Pride masquerading as love, it is one of the Devil's best tricks. Self-mutilation and renunciation have masqueraded as Christianity; neurotic hatred of life has masqueraded as Christianity. To this day we find men who call themselves Christians maintaining that anything a human being enjoys must be labeled evil.
The negative Sabbath of modem times seems to have originated in the bitter religious strife of the seventeenth century. In Scotland, at that time, one poor fellow was hauled into court for smiling on the Sabbath. And when the Pilgrims founded their theocratic colony, it seemed quite natural to them to enforce piety by every possible means. People were punished both for not going to church and for going anywhere else.
Every church must wrestle with the temptation of forcing people to come to God. Force is such an easy and obvious means! As long as you can use force, you don't have to interest people, you don't have to inspire them, you don't have to love them or minister to them. By force, I don't mean that we physically make them come to church. The force we use is much more subtle than that. We shame, harass, and cajole until they come to get us off their back. As late as the 1950's, many churches still practiced "Churching" members. People were turned away from fellowship in the church and had to reapply for reinstatement of their membership. I have heard some people say that we need to return to such a practice, but not me! This kind of spiritual blackmail does nothing to enhance the ministry or fellowship of the church. It merely forces a social pressure on people to coerce them into attendance. If that's why they come, they would be as well off at home.
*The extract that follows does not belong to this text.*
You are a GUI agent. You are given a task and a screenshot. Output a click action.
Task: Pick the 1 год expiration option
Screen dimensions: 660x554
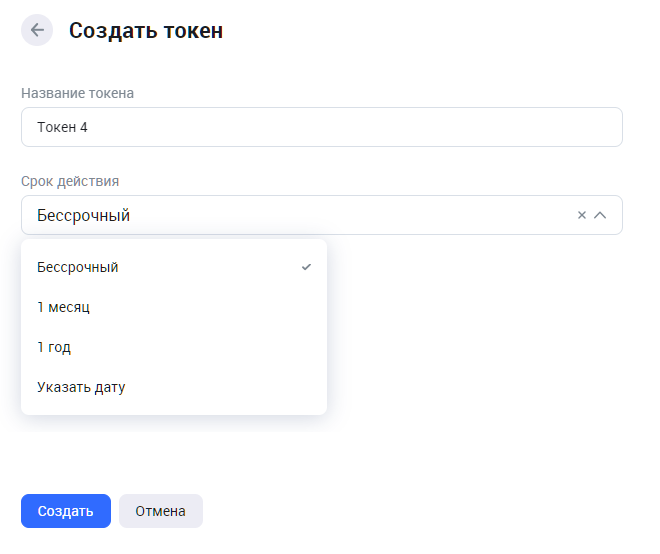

Churches that use this kind of force destroy themselves and their goal. During the early history of our Nation, nonattendance at church was punishable by law. When the public conscience revolted at this, some churchmen resorted to indirect force; they could not insist that men attend, but they saw to it that all other places a man could go were closed. No doubt their intentions were good. But what has the end been? A materialist generation and a secularized Lord’s Day.
Whenever church ruled one of mankind's earthly joys as unholy, they narrowed the scope of holiness. It was inevitable that ultimately everything worth doing should be regarded as purely secular; and that God is seen as the enemy of joy and enjoyment.
So, how can the church recapture Sunday?
The church will never recapture it if they think of church going itself as the goal. God is the goal. If we believe in Him at all, we must believe that every man wants God in his heart far more than he can ever want anything else; that is, every man wants peace and love, answers to his questions, and the promise of heaven. When the church gives, these people will come. When it does not, well, though it speaks with the tongues of popular psychologists and radio commentators, though it makes donations to hospitals and conduct political forums, it avails nothing.
Most of the ordinary people who lose their faith are not overthrown by philosophical argument; they lose faith because they are disillusioned by people in the church. One sanctimonious hypocrite makes a hundred unbelievers. One little knot of gossips tearing a neighbor's reputation apart on the church steps smashes the Lord’s Day to splinters.
We must show the world that there is something worthwhile happening here. It is not much use to ask people to join you in your misery. But people may very well come to join you in your joy!
If church members will behave like followers of Jesus Christ seven days a week, the Sabbath will take care of itself.